L’introspezione più pura che scava di strato in strato nella meccanica dell’essere, per poi giungere al nucleo incandescente dell’Es sviscera i rapporti io-tutto e uomo-natura-società-macchina.
Le scene trasmigrano in ambienti surreali di corpi trasformati, possibili scenari di mondi nel quale crea
alleanze e si mescola con altre specie, generando esseri disobbedienti alle forme convenzionali,
metamorfici e plurimi. Esattamente come nelle favole della Carrington.
«Se gli eventi degli ultimi mesi hanno dato forma a un mondo lacerato e diviso, la mostra Il Latte dei Sogni prova a immaginare altre forme di coesistenza e trasformazione. Per questo, a dispetto del clima in
cui è nata, aspira a essere una mostra ottimista, che celebra l’arte e la sua capacità di creare cosmologie alternative e nuove condizioni di esistenza. La mostra guarda alle artiste e artisti non come coloro che ci rivelano chi siamo, ma piuttosto come coloro che sanno assorbire le inquietudini e le preoccupazioni di questi tempi per mostrarci chi e che cosa possiamo diventare.»

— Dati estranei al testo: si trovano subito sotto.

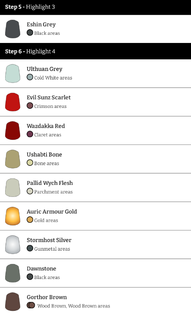Image resolution: width=191 pixels, height=313 pixels.
Task: Tap the Eshin Grey paint pot icon
Action: pos(12,29)
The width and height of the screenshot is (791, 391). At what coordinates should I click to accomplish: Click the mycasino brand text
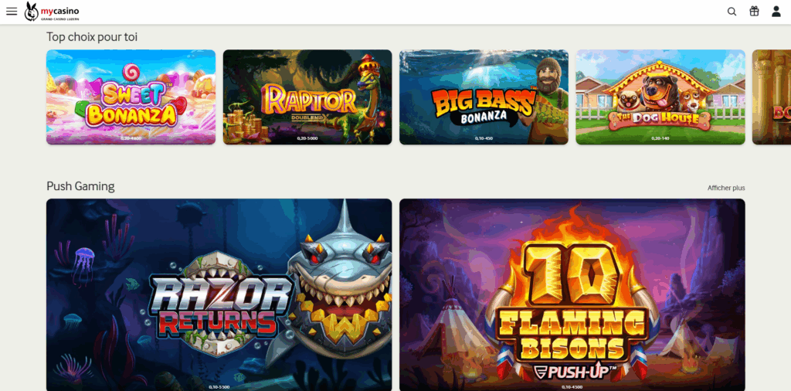click(x=59, y=11)
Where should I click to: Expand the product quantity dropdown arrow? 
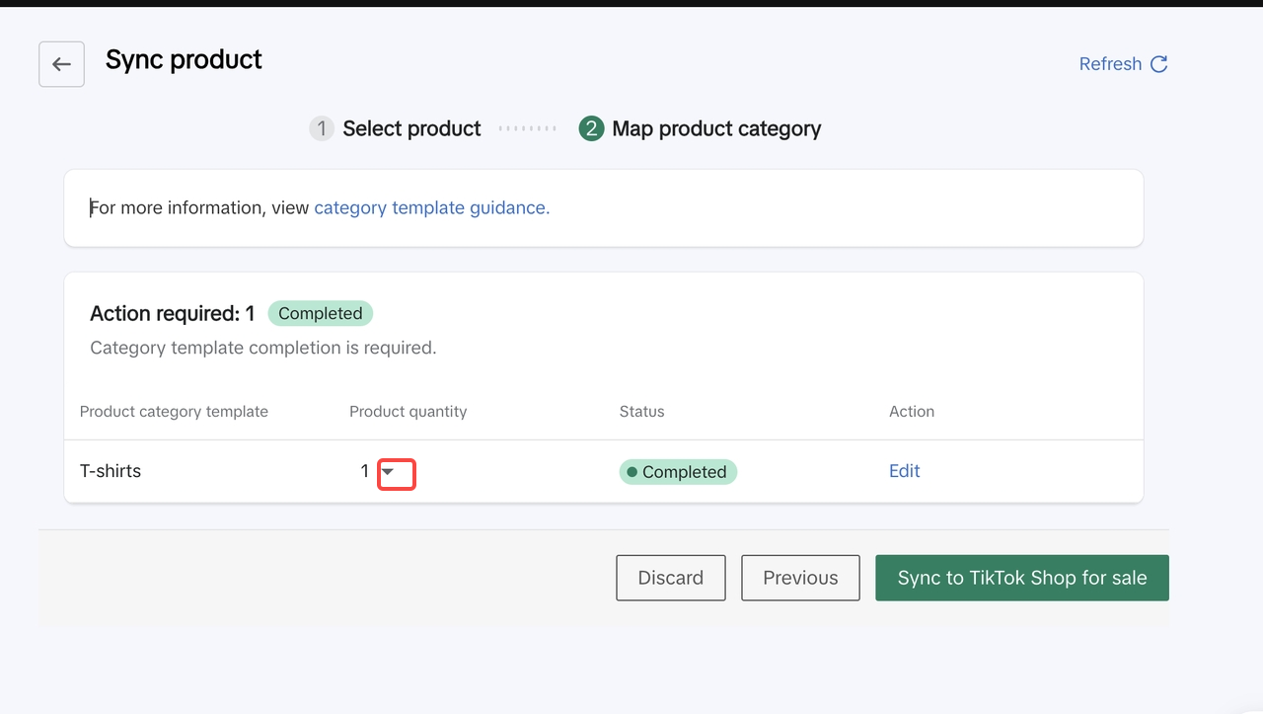pyautogui.click(x=389, y=472)
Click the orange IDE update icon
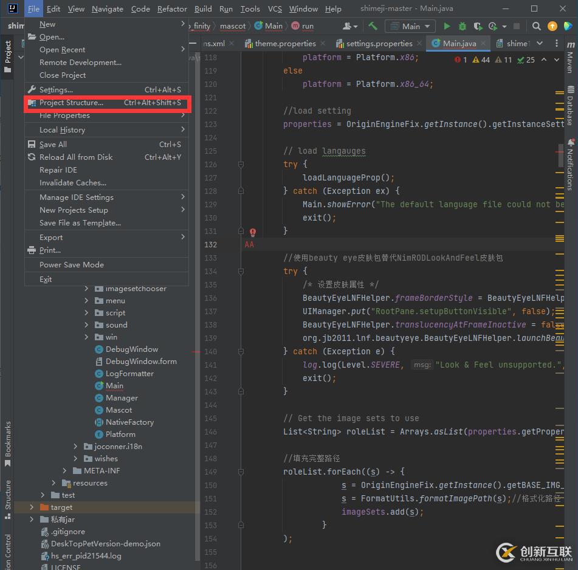 tap(552, 26)
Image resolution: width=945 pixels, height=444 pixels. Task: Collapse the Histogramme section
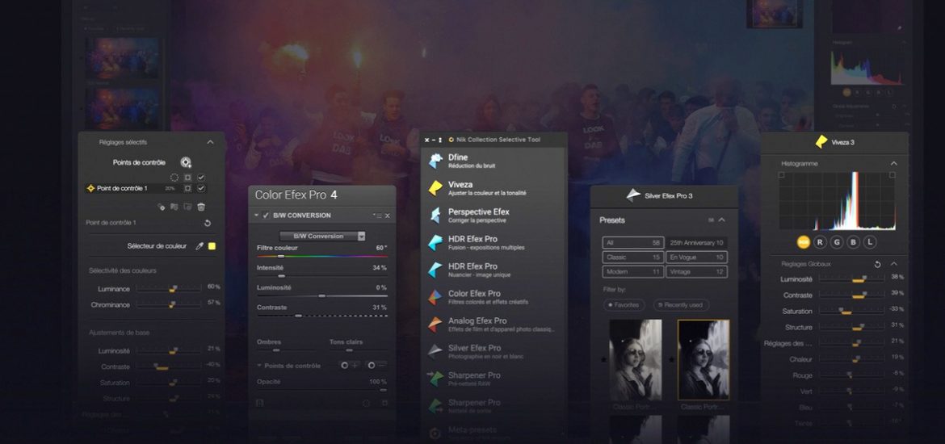tap(893, 163)
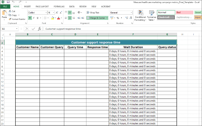The image size is (202, 126).
Task: Apply the Bad cell style
Action: click(x=184, y=13)
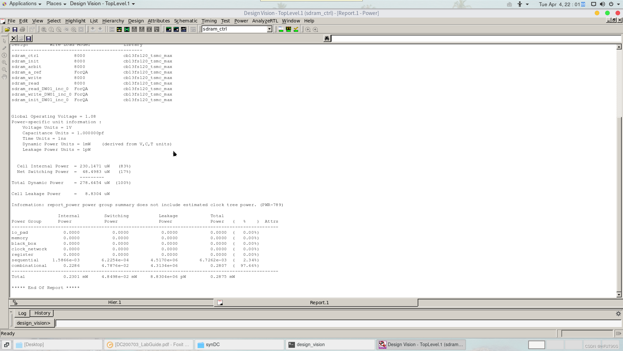Click the console settings gear icon
This screenshot has height=351, width=623.
pos(618,314)
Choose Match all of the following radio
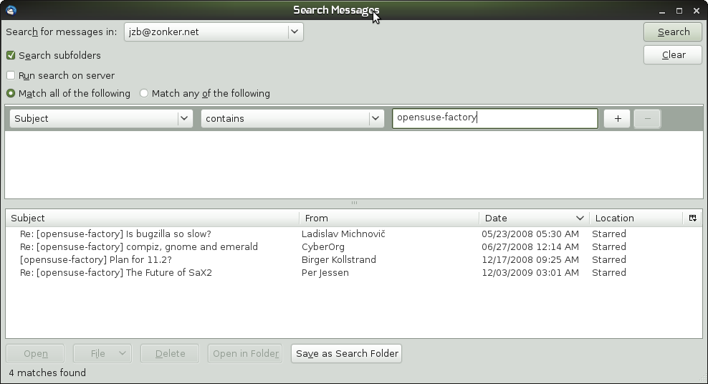 [11, 93]
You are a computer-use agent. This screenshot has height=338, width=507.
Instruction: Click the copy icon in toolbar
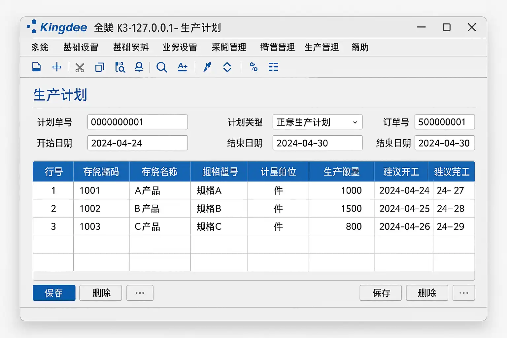(100, 67)
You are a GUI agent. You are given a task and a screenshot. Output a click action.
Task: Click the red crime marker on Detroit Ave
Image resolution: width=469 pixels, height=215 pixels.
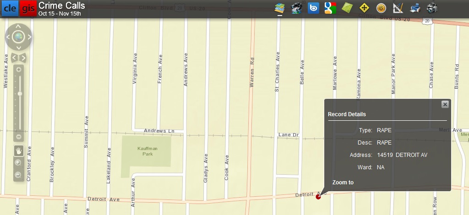[318, 197]
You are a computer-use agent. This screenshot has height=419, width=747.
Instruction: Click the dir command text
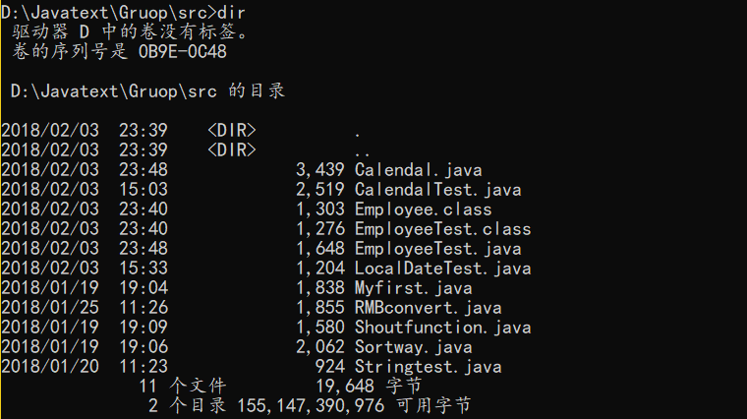pos(231,13)
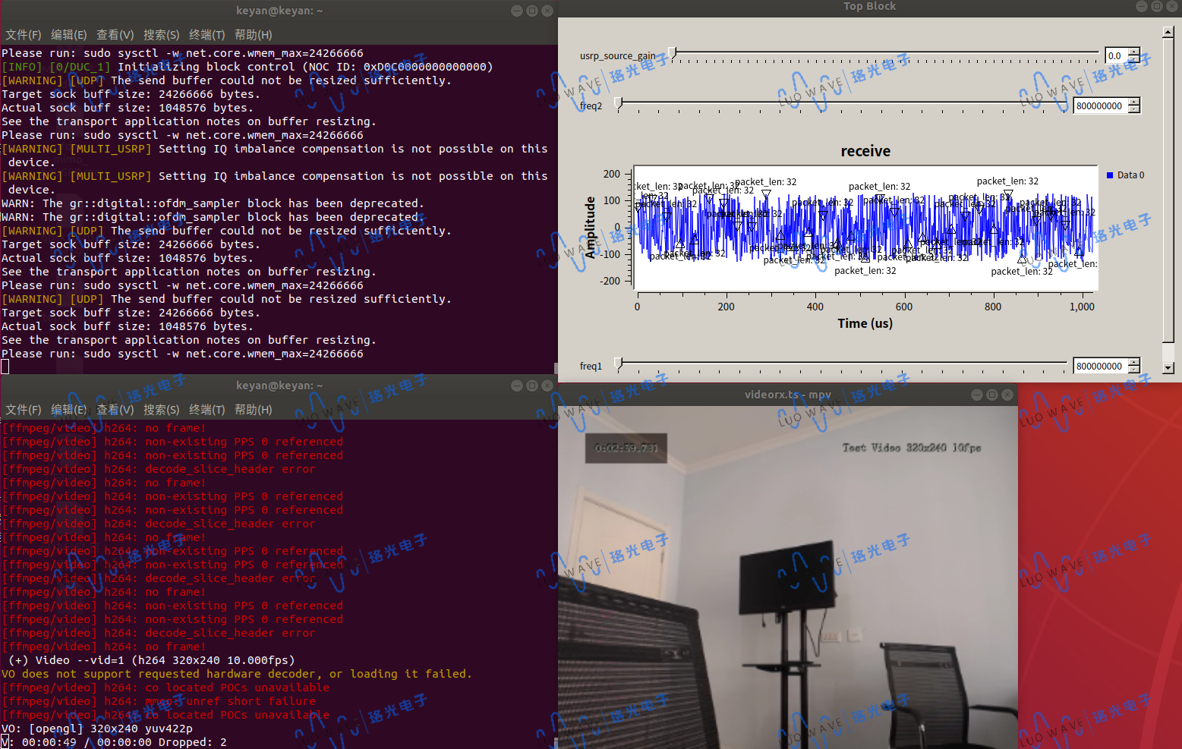This screenshot has height=749, width=1182.
Task: Open 文件(F) menu in the top terminal
Action: tap(23, 35)
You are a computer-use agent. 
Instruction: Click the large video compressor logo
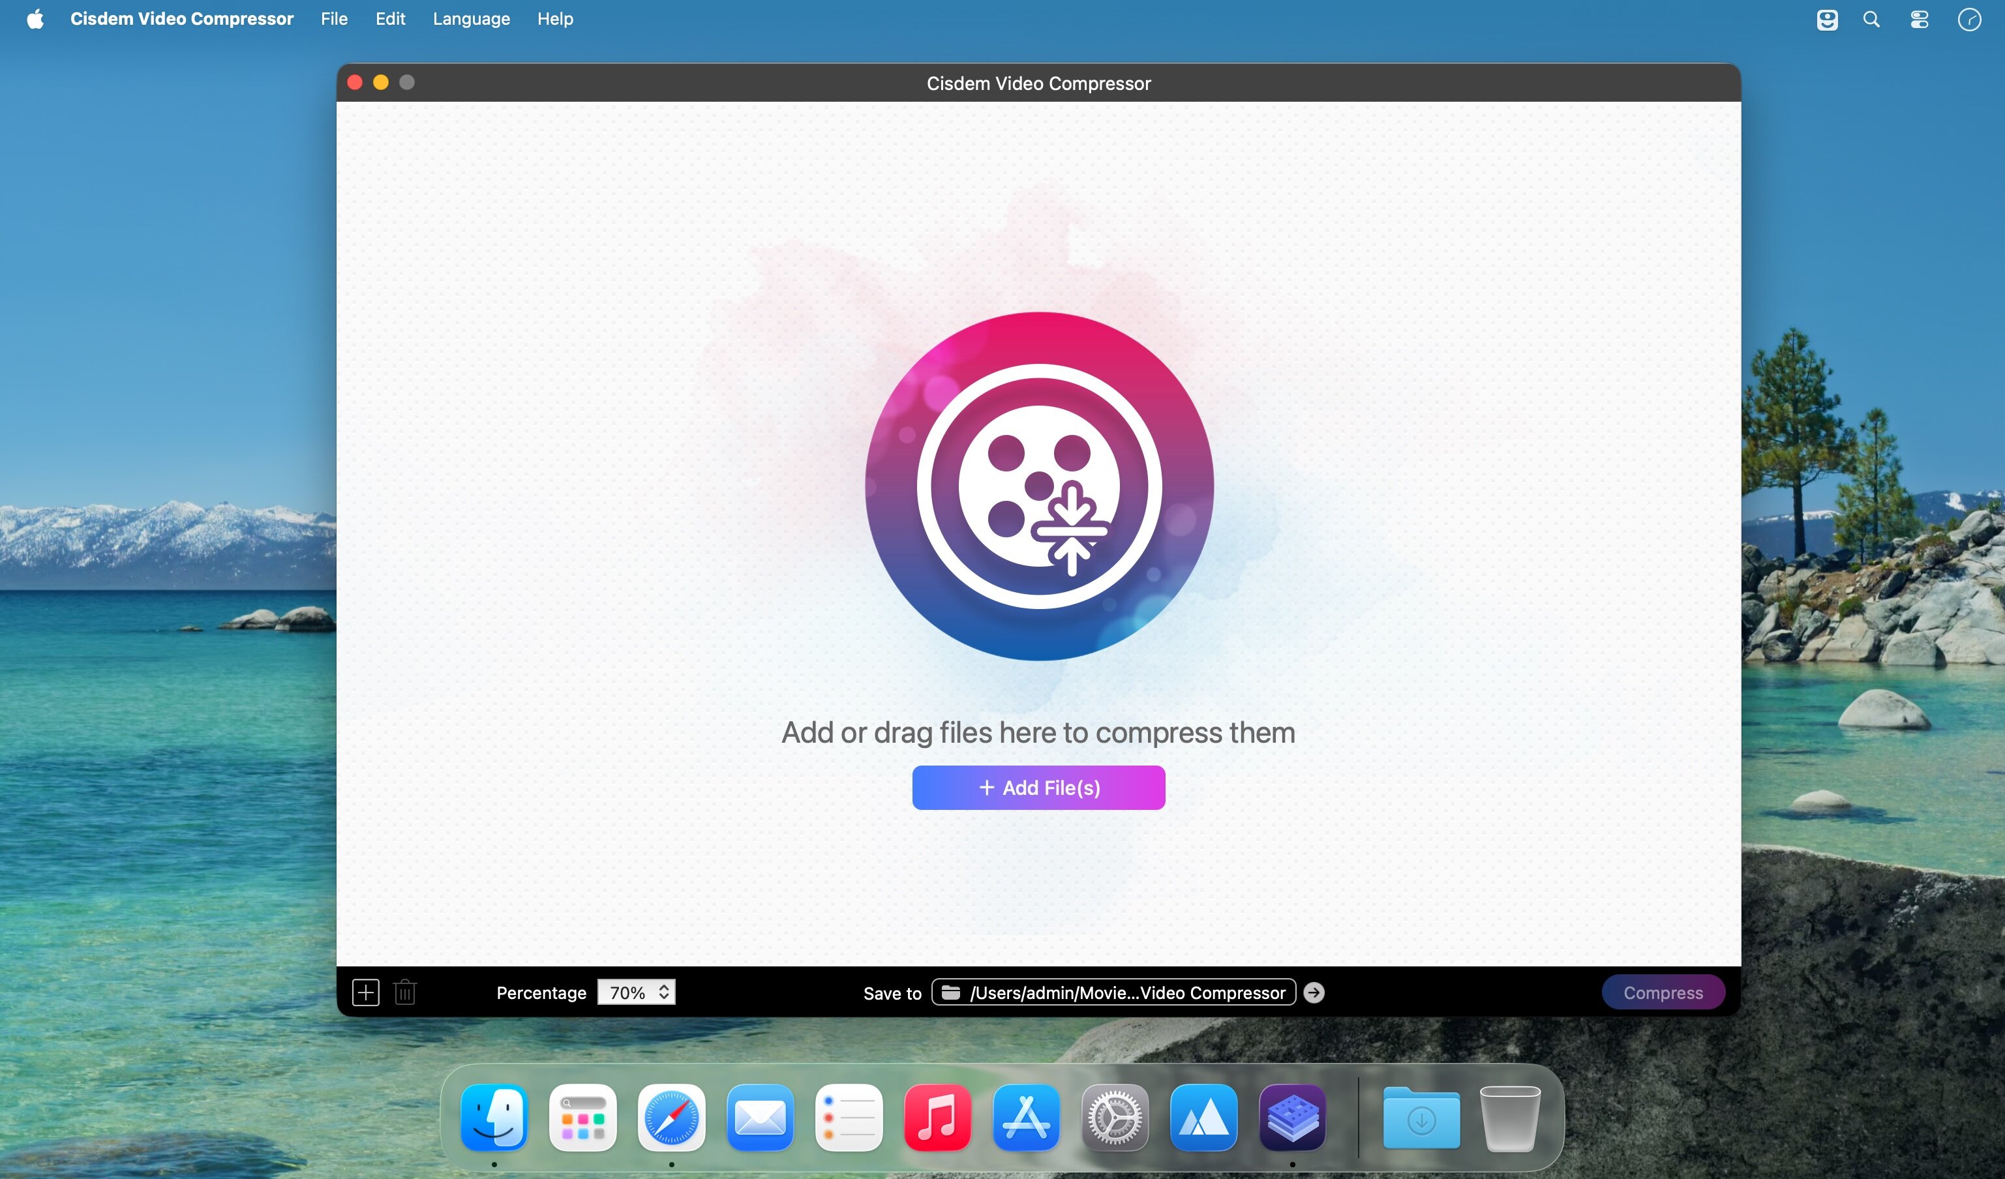point(1038,485)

Una Biennale che, tra empirismo e astrazione, vuole portare l’osservatore a esplorare l’arcano del proprio mondo con scenari alternativi, offrendoci di fatto un ponte comunicativo che una volta superato varrà come punto di partenza per una conoscenza immersiva di noi stessi e del tutto, un punto di connessione tra artista e fruitore, che si tiene lontano dai moralismi comuni, ma pone un percorso concreto e meditativo dal sapore rivelatorio.